As Covid-19 has swept across the world, a common refrain has been to listen to the experts – those with experience, competence and mastery. Now that there are more than 60,000 confirmed cases of coronavirus in the UK and many more with symptoms, our doctors and nurses have been forced to become experts. They’ve seen the virus spread, spotted patterns in outcomes and communicated with colleagues around the world.
Covid-19 is novel and it defies comparison to other illnesses, so unlike with more well-understood diseases, no one has more knowledge than those learning on the frontline. Despite their knowledge, NHS England guides prevent them from prescribing treatments that they think are effective, including those used abroad. Its obtuse attitude may go some way to explaining why case fatality rates in the UK are four times higher than in the United States, despite similarly limited testing in both countries. The NHS hierarchy should be removed from the experts’ way; patients and doctors should have the right to try.
The NHS Covid-19 clinical management guide says: “there is no current evidence from randomised controlled trials to recommend any specific anti-Covid-19 treatment”. This reasoning is used to limit specific anti-Covid-19 treatment to clinical trial participants. British doctors wishing to provide more treatment report feeling scared for their professional positions and that “professors of rheumatology and consultants in respiratory medicine can only object anonymously”.
Although randomised controlled trials (RCTs) have been started, the findings may not be available for several months. Doctors may pass patients into trials, but the use of treatments is relatively unusual compared to other countries. Given the speed of change that we have seen even in the last month, the results could be too late to be useful for most patients. Moreover, as hundreds die each day, the trial results have already come too late for many.
The NHS clinical management guide is right to say that there isn’t evidence from randomised controlled trials, however the conclusion that they’ve drawn is wrong. In the current crisis conditions, we should allow treatments recommended by clinicians and carry out observational trials as time goes on.
While RCTs are the gold standard, there are other types of studies and sources of knowledge which can be used to make urgent decisions. In fact, our entire society was locked down because of the virus spreading in our midst, without perfect evidence from RCTs.

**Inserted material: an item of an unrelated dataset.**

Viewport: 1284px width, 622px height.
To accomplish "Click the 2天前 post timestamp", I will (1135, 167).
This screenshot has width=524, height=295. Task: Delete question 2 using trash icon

Factories are shuttered, office workers are on zoom and children are out of school. These policies haven’t been tested in any trial, however it’s obvious that reducing human contact reduces infections, so we implemented them anyway. Similarly, we didn’t need an RCT to show that patients with coronavirus-caused respiratory failure need a ventilator – we just started ventilating. In both cases, urgency and the extreme potential cost of inaction allowed us to lower our evidence standards.

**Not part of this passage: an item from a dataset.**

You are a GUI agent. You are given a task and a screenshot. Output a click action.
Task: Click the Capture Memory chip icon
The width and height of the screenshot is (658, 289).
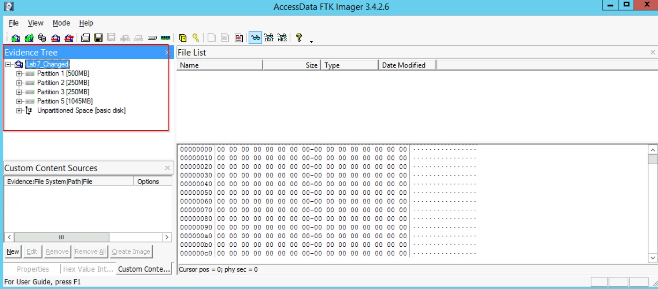coord(165,38)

We made the right decisions to socially distance and ventilate without RCTs because we recognise that not doing these things is, in itself, a decision. There is a sense in the NHS guide that waiting for results from RCTs is an ethically superior choice because it avoids the risk of people being given ineffective treatments. However, restraining practitioners from action is a decision – and one that could be having awful consequences. Any cost-benefit analysis shows it to be a critically mistaken choice. Inaction is sometimes the right thing, however that choice should only be taken by the actual experts – in this case, the front-line clinicians.
The UK’s chief medical officers wrote a letter on the 3 April seeking RECOVERY trial volunteers, stating: “Use of treatments outside of a trial … is a wasted opportunity to create information that will benefit others”. However, clinicians across the world have been using a variety of treatments outside of RCTs and have shared their outcomes publicly; medicine has never innovated faster.
It makes a striking contrast to UK authorities, which are still denying the effectiveness of masks even after the WHO, the US surgeon general and international experts have recommended them. Expert knowledge and communication have clearly been used to choose the specific treatments trialled in RECOVERY, so experts acting outside of clinical trials cannot be a waste.
Imperfect trials have even been used to create treatment guidelines in other countries, such as South Korea, also based on the experience of the SARS outbreak. It’s unethical to deny these same treatments to consenting British clinicians and patients without extremely good reason. Even the current RECOVERY RCT does this to the control group patients (who receive placebos). At least those individuals will have consented, unlike other patients denied treatment.
Last week a nurse I am living with saw a cancer patient wait seven hours for a top priority ambulance because the service was overwhelmed. “It’s like a war – a war against the virus,” she said. Her analogy is good. As the fog of war gives us imperfect information, so does a pandemic. However, as the virus advances, we must allow frontline experts to block it with treatments and PPE.
If the virus were a human enemy, it would say that it was “just the flu”. It would dismiss evidence for treatments and insist on denying their use to expert practitioners. Politicians, practitioners and the public must urgently overrule the virus and the NHS hierarchy. We must give patients and doctors the right to try.